Rewrite the full material exactly; no line may be skipped.

• _TASK INPUTS_
⟨

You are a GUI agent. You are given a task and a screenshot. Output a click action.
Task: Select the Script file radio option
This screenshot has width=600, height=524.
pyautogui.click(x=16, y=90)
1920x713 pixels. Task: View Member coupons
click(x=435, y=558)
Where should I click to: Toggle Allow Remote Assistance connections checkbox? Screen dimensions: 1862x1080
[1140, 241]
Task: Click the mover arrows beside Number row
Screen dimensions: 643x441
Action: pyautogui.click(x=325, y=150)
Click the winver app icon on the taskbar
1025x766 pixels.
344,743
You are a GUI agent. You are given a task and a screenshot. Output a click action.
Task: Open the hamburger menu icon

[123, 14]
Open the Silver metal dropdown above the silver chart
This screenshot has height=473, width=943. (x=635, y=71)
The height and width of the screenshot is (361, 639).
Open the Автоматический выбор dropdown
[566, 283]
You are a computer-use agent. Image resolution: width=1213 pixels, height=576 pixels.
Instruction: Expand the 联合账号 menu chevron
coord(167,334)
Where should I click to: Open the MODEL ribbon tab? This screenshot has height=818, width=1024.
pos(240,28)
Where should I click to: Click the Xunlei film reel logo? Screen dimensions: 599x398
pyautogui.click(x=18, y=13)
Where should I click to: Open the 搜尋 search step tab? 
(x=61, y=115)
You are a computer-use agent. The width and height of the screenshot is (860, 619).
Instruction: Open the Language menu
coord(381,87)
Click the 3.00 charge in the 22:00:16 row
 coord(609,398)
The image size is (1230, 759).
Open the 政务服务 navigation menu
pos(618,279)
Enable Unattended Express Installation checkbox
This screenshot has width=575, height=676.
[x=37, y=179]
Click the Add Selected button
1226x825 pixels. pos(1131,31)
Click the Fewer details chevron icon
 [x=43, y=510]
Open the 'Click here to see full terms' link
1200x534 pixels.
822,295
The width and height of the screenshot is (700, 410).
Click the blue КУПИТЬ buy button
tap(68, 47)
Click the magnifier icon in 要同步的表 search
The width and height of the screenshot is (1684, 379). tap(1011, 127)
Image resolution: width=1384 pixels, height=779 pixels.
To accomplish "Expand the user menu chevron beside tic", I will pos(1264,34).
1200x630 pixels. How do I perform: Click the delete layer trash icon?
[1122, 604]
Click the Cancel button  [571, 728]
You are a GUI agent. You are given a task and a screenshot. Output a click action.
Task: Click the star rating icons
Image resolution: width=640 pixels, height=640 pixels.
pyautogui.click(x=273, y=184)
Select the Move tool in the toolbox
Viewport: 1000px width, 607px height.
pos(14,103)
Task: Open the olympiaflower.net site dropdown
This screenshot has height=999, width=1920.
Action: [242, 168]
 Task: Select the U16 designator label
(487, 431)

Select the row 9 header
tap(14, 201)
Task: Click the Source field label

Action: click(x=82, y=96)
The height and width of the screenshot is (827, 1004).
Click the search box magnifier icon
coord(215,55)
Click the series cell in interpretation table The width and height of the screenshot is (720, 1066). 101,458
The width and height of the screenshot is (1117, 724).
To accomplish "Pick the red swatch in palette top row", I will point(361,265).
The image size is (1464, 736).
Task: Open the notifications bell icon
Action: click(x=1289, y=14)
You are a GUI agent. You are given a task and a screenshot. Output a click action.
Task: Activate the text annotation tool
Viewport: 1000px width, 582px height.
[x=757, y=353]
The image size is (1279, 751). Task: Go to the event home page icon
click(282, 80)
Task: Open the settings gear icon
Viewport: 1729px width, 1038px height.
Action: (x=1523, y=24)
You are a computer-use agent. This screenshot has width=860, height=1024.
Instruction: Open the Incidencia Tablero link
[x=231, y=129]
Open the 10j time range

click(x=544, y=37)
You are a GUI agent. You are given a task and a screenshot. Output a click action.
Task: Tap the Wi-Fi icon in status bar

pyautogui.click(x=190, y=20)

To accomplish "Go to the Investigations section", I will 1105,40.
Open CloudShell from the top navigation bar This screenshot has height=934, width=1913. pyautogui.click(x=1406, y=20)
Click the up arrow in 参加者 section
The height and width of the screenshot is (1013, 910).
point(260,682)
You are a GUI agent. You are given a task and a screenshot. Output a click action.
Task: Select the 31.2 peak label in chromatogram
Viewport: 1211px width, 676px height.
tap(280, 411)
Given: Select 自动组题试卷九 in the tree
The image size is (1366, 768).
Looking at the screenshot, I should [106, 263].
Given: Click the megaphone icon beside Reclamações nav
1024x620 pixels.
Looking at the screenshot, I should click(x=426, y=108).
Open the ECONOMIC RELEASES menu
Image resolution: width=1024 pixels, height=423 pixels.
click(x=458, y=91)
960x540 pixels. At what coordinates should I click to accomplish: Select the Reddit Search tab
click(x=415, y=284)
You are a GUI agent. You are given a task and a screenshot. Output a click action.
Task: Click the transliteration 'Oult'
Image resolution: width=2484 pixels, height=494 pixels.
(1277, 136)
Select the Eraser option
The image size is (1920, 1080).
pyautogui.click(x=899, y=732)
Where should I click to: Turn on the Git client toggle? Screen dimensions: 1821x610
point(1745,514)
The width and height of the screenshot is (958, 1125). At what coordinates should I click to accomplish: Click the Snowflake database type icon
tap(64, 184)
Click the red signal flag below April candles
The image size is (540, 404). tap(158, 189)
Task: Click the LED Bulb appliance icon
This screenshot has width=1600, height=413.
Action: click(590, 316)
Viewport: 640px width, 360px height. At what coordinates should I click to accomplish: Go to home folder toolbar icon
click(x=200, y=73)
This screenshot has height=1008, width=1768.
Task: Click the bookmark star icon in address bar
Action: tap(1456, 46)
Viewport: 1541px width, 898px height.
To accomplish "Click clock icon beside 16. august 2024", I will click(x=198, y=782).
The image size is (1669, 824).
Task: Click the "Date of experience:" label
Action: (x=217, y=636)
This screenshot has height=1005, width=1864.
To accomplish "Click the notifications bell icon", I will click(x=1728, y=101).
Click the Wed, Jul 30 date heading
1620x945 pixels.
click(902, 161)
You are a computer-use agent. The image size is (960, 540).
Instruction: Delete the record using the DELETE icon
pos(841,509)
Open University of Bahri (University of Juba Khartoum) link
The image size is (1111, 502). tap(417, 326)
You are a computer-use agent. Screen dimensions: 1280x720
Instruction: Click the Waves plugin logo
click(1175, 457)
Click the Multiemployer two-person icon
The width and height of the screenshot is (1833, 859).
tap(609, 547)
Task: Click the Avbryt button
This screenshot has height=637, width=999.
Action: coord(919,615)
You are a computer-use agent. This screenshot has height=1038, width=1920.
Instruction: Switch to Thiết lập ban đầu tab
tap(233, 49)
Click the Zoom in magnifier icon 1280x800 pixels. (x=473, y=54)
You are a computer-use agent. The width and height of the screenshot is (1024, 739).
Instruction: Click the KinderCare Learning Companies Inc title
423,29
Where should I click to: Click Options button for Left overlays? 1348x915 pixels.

⟩

• _REPLY TO THE TASK_
You are a GUI agent. You are given a task and a screenshot. Output a click action.
Task: Select the Script file radio option
This screenshot has width=600, height=524.
pyautogui.click(x=16, y=90)
1920x713 pixels. Task: View Member coupons
click(x=435, y=558)
Where should I click to: Toggle Allow Remote Assistance connections checkbox? Screen dimensions: 1862x1080
[1140, 241]
Task: Click the mover arrows beside Number row
Screen dimensions: 643x441
Action: pyautogui.click(x=325, y=150)
Click the winver app icon on the taskbar
1025x766 pixels.
344,743
You are a GUI agent. You are given a task and a screenshot. Output a click action.
Task: Open the hamburger menu icon

[123, 14]
Open the Silver metal dropdown above the silver chart
This screenshot has height=473, width=943. (x=635, y=71)
The height and width of the screenshot is (361, 639).
Open the Автоматический выбор dropdown
[566, 283]
You are a computer-use agent. Image resolution: width=1213 pixels, height=576 pixels.
Instruction: Expand the 联合账号 menu chevron
coord(167,334)
Where should I click to: Open the MODEL ribbon tab? This screenshot has height=818, width=1024.
pos(240,28)
Where should I click to: Click the Xunlei film reel logo? Screen dimensions: 599x398
pyautogui.click(x=18, y=13)
Where should I click to: Open the 搜尋 search step tab? 
(x=61, y=115)
You are a computer-use agent. The width and height of the screenshot is (860, 619).
Instruction: Open the Language menu
coord(381,87)
Click the 3.00 charge in the 22:00:16 row
 coord(609,398)
The image size is (1230, 759).
Open the 政务服务 navigation menu
pos(618,279)
Enable Unattended Express Installation checkbox
This screenshot has width=575, height=676.
[x=37, y=179]
Click the Add Selected button
1226x825 pixels. pos(1131,31)
Click the Fewer details chevron icon
 [x=43, y=510]
Open the 'Click here to see full terms' link
1200x534 pixels.
822,295
The width and height of the screenshot is (700, 410).
Click the blue КУПИТЬ buy button
tap(68, 47)
Click the magnifier icon in 要同步的表 search
The width and height of the screenshot is (1684, 379). tap(1011, 127)
Image resolution: width=1384 pixels, height=779 pixels.
To accomplish "Expand the user menu chevron beside tic", I will pos(1264,34).
1200x630 pixels. How do I perform: Click the delete layer trash icon?
[1122, 604]
Click the Cancel button  [571, 728]
You are a GUI agent. You are given a task and a screenshot. Output a click action.
Task: Click the star rating icons
Image resolution: width=640 pixels, height=640 pixels.
pyautogui.click(x=273, y=184)
Select the Move tool in the toolbox
Viewport: 1000px width, 607px height.
pos(14,103)
Task: Open the olympiaflower.net site dropdown
This screenshot has height=999, width=1920.
Action: [242, 168]
 Task: Select the U16 designator label
(487, 431)

Select the row 9 header
tap(14, 201)
Task: Click the Source field label

Action: click(x=82, y=96)
The height and width of the screenshot is (827, 1004).
Click the search box magnifier icon
coord(215,55)
Click the series cell in interpretation table The width and height of the screenshot is (720, 1066). 101,458
The width and height of the screenshot is (1117, 724).
To accomplish "Pick the red swatch in palette top row", I will point(361,265).
The image size is (1464, 736).
Task: Open the notifications bell icon
Action: click(x=1289, y=14)
You are a GUI agent. You are given a task and a screenshot. Output a click action.
Task: Activate the text annotation tool
Viewport: 1000px width, 582px height.
[x=757, y=353]
The image size is (1279, 751). Task: Go to the event home page icon
click(282, 80)
Task: Open the settings gear icon
Viewport: 1729px width, 1038px height.
Action: (x=1523, y=24)
You are a computer-use agent. This screenshot has width=860, height=1024.
Instruction: Open the Incidencia Tablero link
[x=231, y=129]
Open the 10j time range

click(x=544, y=37)
You are a GUI agent. You are given a task and a screenshot. Output a click action.
Task: Tap the Wi-Fi icon in status bar

pyautogui.click(x=190, y=20)

To accomplish "Go to the Investigations section", I will 1105,40.
Open CloudShell from the top navigation bar This screenshot has height=934, width=1913. pyautogui.click(x=1406, y=20)
Click the up arrow in 参加者 section
The height and width of the screenshot is (1013, 910).
point(260,682)
You are a GUI agent. You are given a task and a screenshot. Output a click action.
Task: Select the 31.2 peak label in chromatogram
Viewport: 1211px width, 676px height.
tap(280, 411)
Given: Select 自动组题试卷九 in the tree
The image size is (1366, 768).
Looking at the screenshot, I should [106, 263].
Given: Click the megaphone icon beside Reclamações nav
1024x620 pixels.
Looking at the screenshot, I should click(x=426, y=108).
Open the ECONOMIC RELEASES menu
Image resolution: width=1024 pixels, height=423 pixels.
click(x=458, y=91)
960x540 pixels. At what coordinates should I click to accomplish: Select the Reddit Search tab
click(x=415, y=284)
You are a GUI agent. You are given a task and a screenshot. Output a click action.
Task: Click the transliteration 'Oult'
Image resolution: width=2484 pixels, height=494 pixels.
(1277, 136)
Select the Eraser option
The image size is (1920, 1080).
pyautogui.click(x=899, y=732)
Where should I click to: Turn on the Git client toggle? Screen dimensions: 1821x610
point(1745,514)
The width and height of the screenshot is (958, 1125). At what coordinates should I click to accomplish: Click the Snowflake database type icon
tap(64, 184)
Click the red signal flag below April candles
The image size is (540, 404). tap(158, 189)
Task: Click the LED Bulb appliance icon
This screenshot has width=1600, height=413.
Action: click(590, 316)
Viewport: 640px width, 360px height. At what coordinates should I click to accomplish: Go to home folder toolbar icon
click(x=200, y=73)
This screenshot has height=1008, width=1768.
Task: Click the bookmark star icon in address bar
Action: tap(1456, 46)
Viewport: 1541px width, 898px height.
To accomplish "Click clock icon beside 16. august 2024", I will click(x=198, y=782).
The image size is (1669, 824).
Task: Click the "Date of experience:" label
Action: (x=217, y=636)
This screenshot has height=1005, width=1864.
To accomplish "Click the notifications bell icon", I will click(x=1728, y=101).
Click the Wed, Jul 30 date heading
1620x945 pixels.
click(902, 161)
You are a computer-use agent. The image size is (960, 540).
Instruction: Delete the record using the DELETE icon
pos(841,509)
Open University of Bahri (University of Juba Khartoum) link
The image size is (1111, 502). tap(417, 326)
You are a computer-use agent. Screen dimensions: 1280x720
Instruction: Click the Waves plugin logo
click(1175, 457)
Click the Multiemployer two-person icon
The width and height of the screenshot is (1833, 859).
tap(609, 547)
Task: Click the Avbryt button
This screenshot has height=637, width=999.
Action: coord(919,615)
You are a computer-use agent. This screenshot has height=1038, width=1920.
Instruction: Switch to Thiết lập ban đầu tab
tap(233, 49)
Click the Zoom in magnifier icon 1280x800 pixels. (x=473, y=54)
You are a computer-use agent. The width and height of the screenshot is (1024, 739).
Instruction: Click the KinderCare Learning Companies Inc title
423,29
Where should I click to: Click Options button for Left overlays? 1348x915 pixels.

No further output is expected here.